#### What the exercise asks:
When you output the entries, begin with the first line and end with the line containing "noviembre 2022 (374, 857)", keeping each line exactly as it is.

---------------

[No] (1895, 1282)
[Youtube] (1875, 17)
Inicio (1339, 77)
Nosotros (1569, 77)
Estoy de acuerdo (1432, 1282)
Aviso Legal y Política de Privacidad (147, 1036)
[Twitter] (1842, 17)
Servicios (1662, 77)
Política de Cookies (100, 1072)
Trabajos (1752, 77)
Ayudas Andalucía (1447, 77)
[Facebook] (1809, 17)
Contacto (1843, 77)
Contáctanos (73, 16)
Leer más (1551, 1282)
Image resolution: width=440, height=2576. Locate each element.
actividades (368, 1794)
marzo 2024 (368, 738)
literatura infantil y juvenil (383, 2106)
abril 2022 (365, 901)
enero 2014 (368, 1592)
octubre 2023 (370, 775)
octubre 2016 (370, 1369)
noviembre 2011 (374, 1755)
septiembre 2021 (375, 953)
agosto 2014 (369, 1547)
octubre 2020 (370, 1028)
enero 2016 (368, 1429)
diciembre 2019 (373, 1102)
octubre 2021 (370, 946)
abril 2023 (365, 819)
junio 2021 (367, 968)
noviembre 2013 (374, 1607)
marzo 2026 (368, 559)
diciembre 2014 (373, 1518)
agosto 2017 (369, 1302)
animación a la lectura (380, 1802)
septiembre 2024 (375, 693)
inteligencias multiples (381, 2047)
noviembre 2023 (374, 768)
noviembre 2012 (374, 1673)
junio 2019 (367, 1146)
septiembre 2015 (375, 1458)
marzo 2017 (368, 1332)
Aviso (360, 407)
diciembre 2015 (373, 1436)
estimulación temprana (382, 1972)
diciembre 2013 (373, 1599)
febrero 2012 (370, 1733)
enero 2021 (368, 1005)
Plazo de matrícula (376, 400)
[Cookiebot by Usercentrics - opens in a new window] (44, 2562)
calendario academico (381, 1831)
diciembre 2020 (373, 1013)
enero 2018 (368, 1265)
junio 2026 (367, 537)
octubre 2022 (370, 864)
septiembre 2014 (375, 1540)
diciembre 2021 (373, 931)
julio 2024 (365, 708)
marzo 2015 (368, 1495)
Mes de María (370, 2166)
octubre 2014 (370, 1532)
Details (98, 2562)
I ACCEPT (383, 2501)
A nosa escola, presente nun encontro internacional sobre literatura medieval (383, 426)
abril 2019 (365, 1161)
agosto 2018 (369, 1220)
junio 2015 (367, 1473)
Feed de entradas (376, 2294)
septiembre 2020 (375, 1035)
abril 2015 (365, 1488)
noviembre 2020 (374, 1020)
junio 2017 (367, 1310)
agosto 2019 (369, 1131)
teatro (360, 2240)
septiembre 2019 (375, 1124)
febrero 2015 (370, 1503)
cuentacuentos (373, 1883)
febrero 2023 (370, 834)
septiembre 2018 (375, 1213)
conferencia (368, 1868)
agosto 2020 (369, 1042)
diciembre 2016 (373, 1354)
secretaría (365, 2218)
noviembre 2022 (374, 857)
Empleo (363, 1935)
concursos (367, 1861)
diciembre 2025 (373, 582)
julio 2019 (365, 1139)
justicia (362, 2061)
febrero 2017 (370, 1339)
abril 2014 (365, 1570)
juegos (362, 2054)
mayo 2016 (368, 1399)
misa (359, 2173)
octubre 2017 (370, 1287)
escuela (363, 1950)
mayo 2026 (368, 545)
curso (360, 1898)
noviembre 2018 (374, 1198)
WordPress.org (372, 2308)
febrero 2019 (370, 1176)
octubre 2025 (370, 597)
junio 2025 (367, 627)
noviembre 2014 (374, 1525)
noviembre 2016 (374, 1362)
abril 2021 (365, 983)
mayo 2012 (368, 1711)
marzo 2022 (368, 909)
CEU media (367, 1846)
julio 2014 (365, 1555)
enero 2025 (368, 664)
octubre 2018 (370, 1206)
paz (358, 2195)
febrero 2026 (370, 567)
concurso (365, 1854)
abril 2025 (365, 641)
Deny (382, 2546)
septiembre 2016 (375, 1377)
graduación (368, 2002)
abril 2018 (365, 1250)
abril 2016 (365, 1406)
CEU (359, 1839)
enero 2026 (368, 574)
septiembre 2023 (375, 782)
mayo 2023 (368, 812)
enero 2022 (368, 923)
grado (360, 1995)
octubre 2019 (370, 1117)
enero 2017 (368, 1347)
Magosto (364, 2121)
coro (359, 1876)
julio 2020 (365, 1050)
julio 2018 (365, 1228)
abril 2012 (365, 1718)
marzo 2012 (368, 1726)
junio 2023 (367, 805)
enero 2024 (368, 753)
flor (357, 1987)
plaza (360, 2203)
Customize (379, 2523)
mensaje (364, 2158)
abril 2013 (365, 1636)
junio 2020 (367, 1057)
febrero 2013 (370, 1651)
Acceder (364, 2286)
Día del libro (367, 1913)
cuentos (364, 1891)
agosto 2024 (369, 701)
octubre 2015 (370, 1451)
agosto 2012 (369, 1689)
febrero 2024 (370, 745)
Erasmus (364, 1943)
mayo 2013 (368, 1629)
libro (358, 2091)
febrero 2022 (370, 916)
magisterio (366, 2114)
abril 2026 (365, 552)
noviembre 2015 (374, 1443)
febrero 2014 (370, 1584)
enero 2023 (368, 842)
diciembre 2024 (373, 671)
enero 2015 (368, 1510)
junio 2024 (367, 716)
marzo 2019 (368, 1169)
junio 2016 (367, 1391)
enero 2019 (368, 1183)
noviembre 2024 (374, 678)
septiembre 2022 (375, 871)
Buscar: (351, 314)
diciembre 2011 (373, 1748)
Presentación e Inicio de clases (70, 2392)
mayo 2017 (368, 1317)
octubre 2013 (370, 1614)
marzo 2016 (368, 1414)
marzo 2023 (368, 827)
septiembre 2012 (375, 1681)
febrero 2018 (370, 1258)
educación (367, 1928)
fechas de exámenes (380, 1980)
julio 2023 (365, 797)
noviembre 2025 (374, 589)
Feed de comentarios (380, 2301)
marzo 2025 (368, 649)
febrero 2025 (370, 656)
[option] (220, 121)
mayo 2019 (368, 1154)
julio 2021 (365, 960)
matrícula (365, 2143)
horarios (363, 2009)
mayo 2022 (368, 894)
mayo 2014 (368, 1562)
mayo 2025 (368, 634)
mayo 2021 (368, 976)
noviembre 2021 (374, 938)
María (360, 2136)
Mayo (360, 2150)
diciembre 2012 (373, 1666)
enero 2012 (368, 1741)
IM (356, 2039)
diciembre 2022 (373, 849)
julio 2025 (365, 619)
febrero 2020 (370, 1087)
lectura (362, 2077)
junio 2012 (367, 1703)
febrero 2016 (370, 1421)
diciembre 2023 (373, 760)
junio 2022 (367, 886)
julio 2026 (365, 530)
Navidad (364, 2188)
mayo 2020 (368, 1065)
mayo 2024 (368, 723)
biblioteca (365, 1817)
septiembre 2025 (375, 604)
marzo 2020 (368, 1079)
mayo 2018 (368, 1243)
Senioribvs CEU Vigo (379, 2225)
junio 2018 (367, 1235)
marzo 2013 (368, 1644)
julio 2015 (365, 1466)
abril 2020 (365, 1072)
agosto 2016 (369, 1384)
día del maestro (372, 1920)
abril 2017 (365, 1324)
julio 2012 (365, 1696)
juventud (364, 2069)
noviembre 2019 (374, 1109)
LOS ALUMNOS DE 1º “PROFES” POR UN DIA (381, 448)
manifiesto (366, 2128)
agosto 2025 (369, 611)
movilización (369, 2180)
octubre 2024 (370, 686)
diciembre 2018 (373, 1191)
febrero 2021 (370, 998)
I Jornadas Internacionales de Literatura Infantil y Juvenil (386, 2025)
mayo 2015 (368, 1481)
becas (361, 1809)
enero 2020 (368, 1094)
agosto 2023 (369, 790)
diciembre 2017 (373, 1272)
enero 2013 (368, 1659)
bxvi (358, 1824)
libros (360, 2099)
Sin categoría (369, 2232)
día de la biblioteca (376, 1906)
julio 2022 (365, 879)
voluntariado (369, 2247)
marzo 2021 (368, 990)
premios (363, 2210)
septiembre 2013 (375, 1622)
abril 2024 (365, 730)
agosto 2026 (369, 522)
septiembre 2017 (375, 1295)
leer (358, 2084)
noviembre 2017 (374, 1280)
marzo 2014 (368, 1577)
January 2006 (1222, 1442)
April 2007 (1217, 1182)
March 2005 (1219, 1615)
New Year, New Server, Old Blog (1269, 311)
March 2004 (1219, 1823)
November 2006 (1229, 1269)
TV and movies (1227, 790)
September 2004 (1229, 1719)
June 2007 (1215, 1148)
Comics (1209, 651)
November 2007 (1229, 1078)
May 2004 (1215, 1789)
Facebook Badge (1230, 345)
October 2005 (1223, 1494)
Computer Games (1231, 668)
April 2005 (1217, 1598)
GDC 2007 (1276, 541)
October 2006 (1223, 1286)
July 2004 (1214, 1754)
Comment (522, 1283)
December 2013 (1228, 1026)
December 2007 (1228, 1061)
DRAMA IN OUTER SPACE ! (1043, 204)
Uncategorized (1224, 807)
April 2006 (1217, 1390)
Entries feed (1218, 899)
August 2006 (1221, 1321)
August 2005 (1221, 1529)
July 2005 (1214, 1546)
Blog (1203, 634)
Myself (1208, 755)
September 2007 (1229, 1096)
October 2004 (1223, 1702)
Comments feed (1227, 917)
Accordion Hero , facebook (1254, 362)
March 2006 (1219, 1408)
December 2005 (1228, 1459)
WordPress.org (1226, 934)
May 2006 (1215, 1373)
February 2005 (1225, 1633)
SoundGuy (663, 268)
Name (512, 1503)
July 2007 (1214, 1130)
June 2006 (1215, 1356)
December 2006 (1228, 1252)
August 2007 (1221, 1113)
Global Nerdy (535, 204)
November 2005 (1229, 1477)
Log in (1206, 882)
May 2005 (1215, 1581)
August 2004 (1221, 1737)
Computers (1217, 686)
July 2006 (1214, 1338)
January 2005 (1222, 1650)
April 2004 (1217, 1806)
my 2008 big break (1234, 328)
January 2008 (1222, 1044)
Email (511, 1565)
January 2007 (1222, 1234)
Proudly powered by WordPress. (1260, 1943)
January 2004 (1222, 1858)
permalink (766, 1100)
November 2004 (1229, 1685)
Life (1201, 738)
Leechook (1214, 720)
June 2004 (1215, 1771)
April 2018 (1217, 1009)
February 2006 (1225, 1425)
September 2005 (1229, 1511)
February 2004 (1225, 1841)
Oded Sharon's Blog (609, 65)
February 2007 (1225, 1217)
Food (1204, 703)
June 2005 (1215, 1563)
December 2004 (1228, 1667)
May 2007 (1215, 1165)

---------------

#### Solution below:
[No] (1895, 1282)
[Youtube] (1875, 17)
Inicio (1339, 77)
Nosotros (1569, 77)
Estoy de acuerdo (1432, 1282)
Aviso Legal y Política de Privacidad (147, 1036)
[Twitter] (1842, 17)
Servicios (1662, 77)
Política de Cookies (100, 1072)
Trabajos (1752, 77)
Ayudas Andalucía (1447, 77)
[Facebook] (1809, 17)
Contacto (1843, 77)
Contáctanos (73, 16)
Leer más (1551, 1282)
Image resolution: width=440, height=2576. Locate each element.
actividades (368, 1794)
marzo 2024 (368, 738)
literatura infantil y juvenil (383, 2106)
abril 2022 (365, 901)
enero 2014 (368, 1592)
octubre 2023 (370, 775)
octubre 2016 (370, 1369)
noviembre 2011 (374, 1755)
septiembre 2021 (375, 953)
agosto 2014 (369, 1547)
octubre 2020 (370, 1028)
enero 2016 (368, 1429)
diciembre 2019 (373, 1102)
octubre 2021 (370, 946)
abril 2023 (365, 819)
junio 2021 (367, 968)
noviembre 2013 (374, 1607)
marzo 2026 (368, 559)
diciembre 2014 (373, 1518)
agosto 2017 (369, 1302)
animación a la lectura (380, 1802)
septiembre 2024 (375, 693)
inteligencias multiples (381, 2047)
noviembre 2023 (374, 768)
noviembre 2012 (374, 1673)
junio 2019 (367, 1146)
septiembre 2015 (375, 1458)
marzo 2017 (368, 1332)
Aviso (360, 407)
diciembre 2015 (373, 1436)
estimulación temprana (382, 1972)
diciembre 2013 (373, 1599)
febrero 2012 (370, 1733)
enero 2021 (368, 1005)
Plazo de matrícula (376, 400)
[Cookiebot by Usercentrics - opens in a new window] (44, 2562)
calendario academico (381, 1831)
diciembre 2020 (373, 1013)
enero 2018 (368, 1265)
junio 2026 (367, 537)
octubre 2022 (370, 864)
septiembre 2014 (375, 1540)
diciembre 2021 (373, 931)
julio 2024 (365, 708)
marzo 2015 (368, 1495)
Mes de María (370, 2166)
octubre 2014 (370, 1532)
Details (98, 2562)
I ACCEPT (383, 2501)
A nosa escola, presente nun encontro internacional sobre literatura medieval (383, 426)
abril 2019 (365, 1161)
agosto 2018 (369, 1220)
junio 2015 (367, 1473)
Feed de entradas (376, 2294)
septiembre 2020 (375, 1035)
abril 2015 (365, 1488)
noviembre 2020 (374, 1020)
junio 2017 (367, 1310)
agosto 2019 (369, 1131)
teatro (360, 2240)
septiembre 2019 (375, 1124)
febrero 2015 (370, 1503)
cuentacuentos (373, 1883)
febrero 2023 (370, 834)
septiembre 2018 (375, 1213)
conferencia (368, 1868)
agosto 2020 (369, 1042)
diciembre 2016 (373, 1354)
secretaría (365, 2218)
noviembre 2022 (374, 857)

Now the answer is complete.